[Opening Data to use section]

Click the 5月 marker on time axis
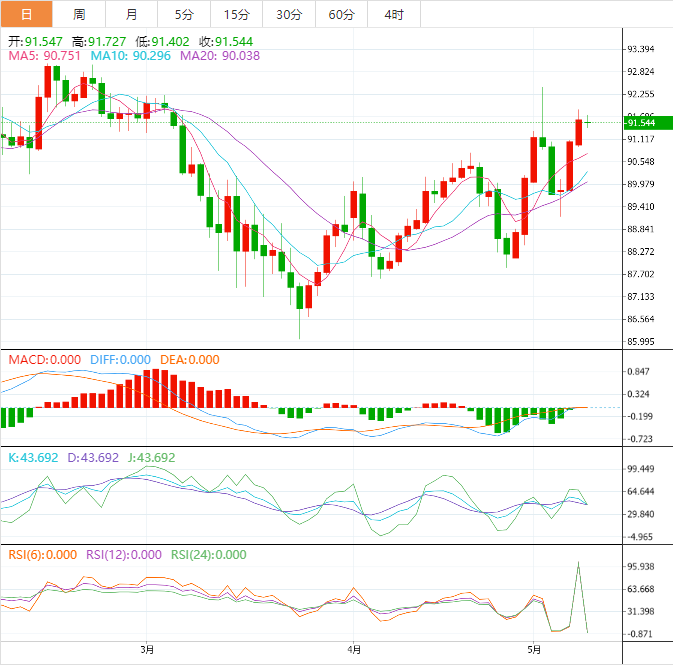This screenshot has width=673, height=667. (534, 650)
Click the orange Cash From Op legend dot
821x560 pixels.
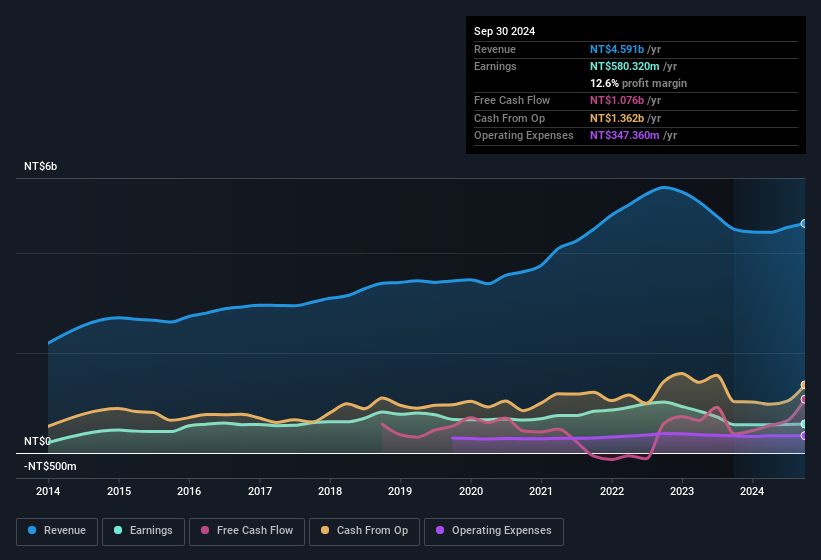pos(326,530)
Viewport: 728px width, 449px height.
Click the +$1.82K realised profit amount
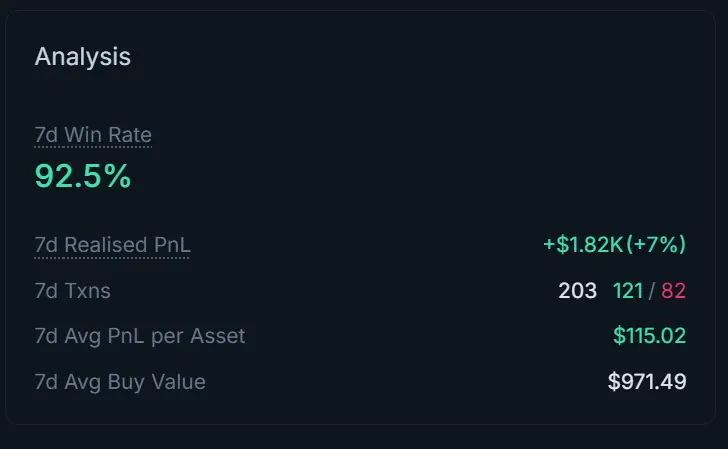pos(582,245)
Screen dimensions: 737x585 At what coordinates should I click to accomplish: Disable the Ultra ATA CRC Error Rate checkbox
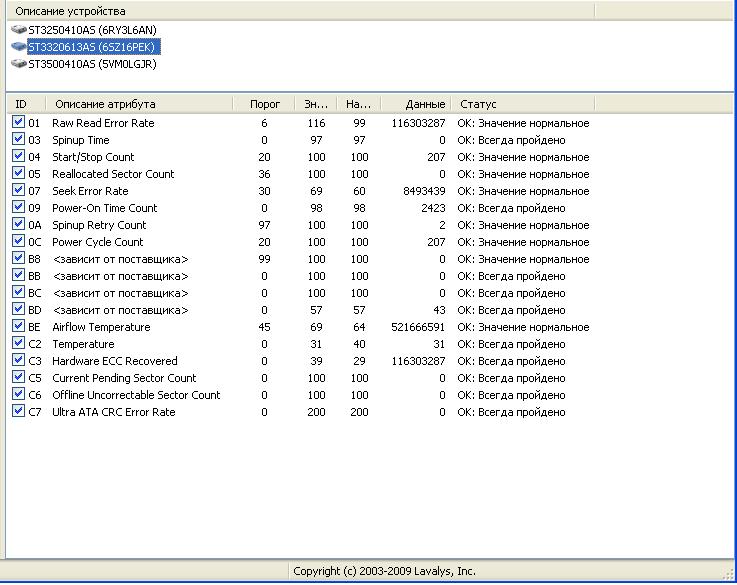click(18, 412)
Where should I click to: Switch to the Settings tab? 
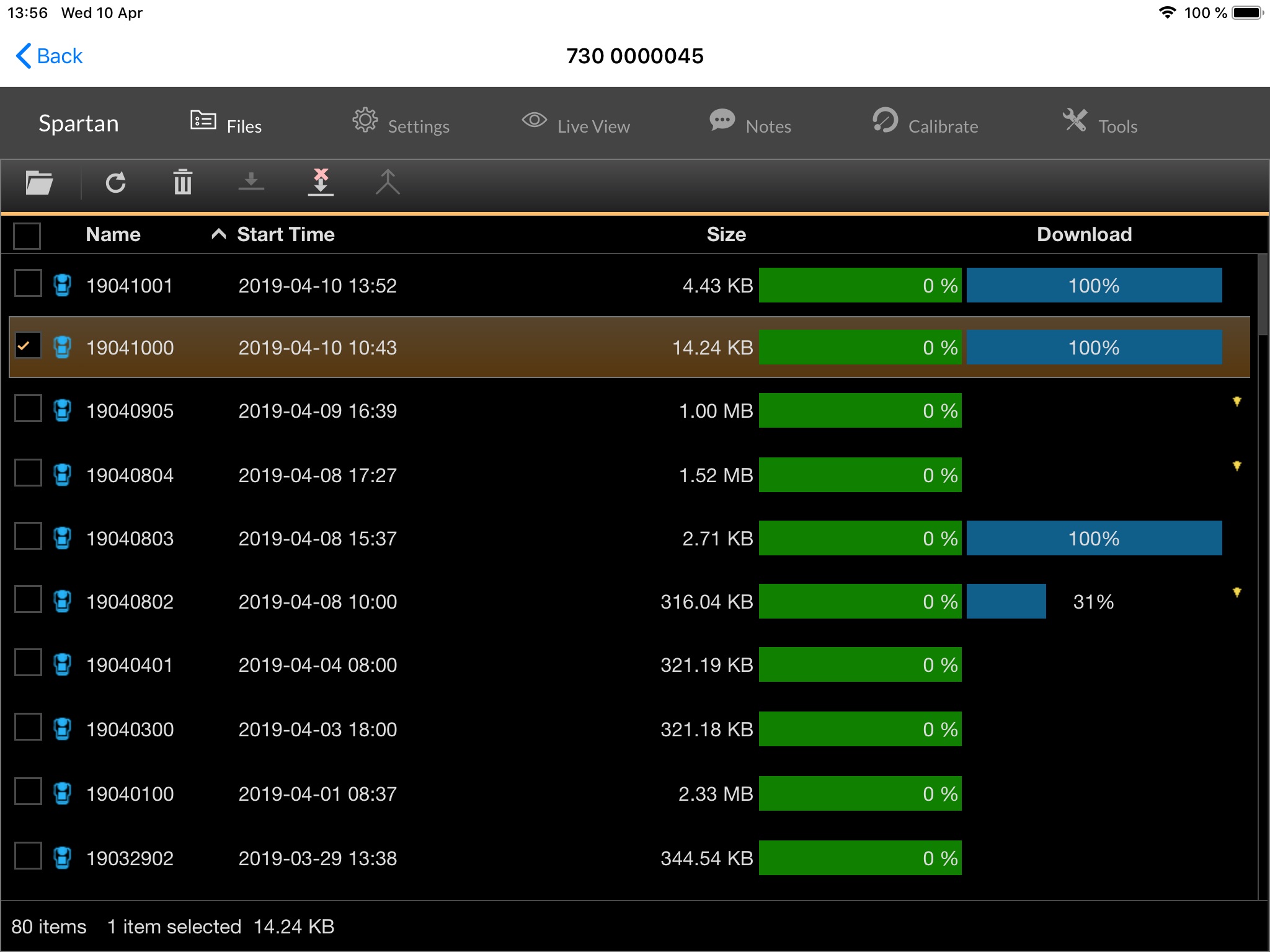(x=400, y=124)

[Closing Data to use section]

Work order
Without copying any picture, write out the entries exactly.

Solution for this task
Click the 5月 marker on time axis
This screenshot has width=673, height=667. (534, 650)
Click the orange Cash From Op legend dot
821x560 pixels.
pos(326,530)
Viewport: 728px width, 449px height.
Click the +$1.82K realised profit amount
pos(582,245)
Screen dimensions: 737x585 At what coordinates should I click to accomplish: Disable the Ultra ATA CRC Error Rate checkbox
click(18, 412)
Where should I click to: Switch to the Settings tab? 
(x=400, y=124)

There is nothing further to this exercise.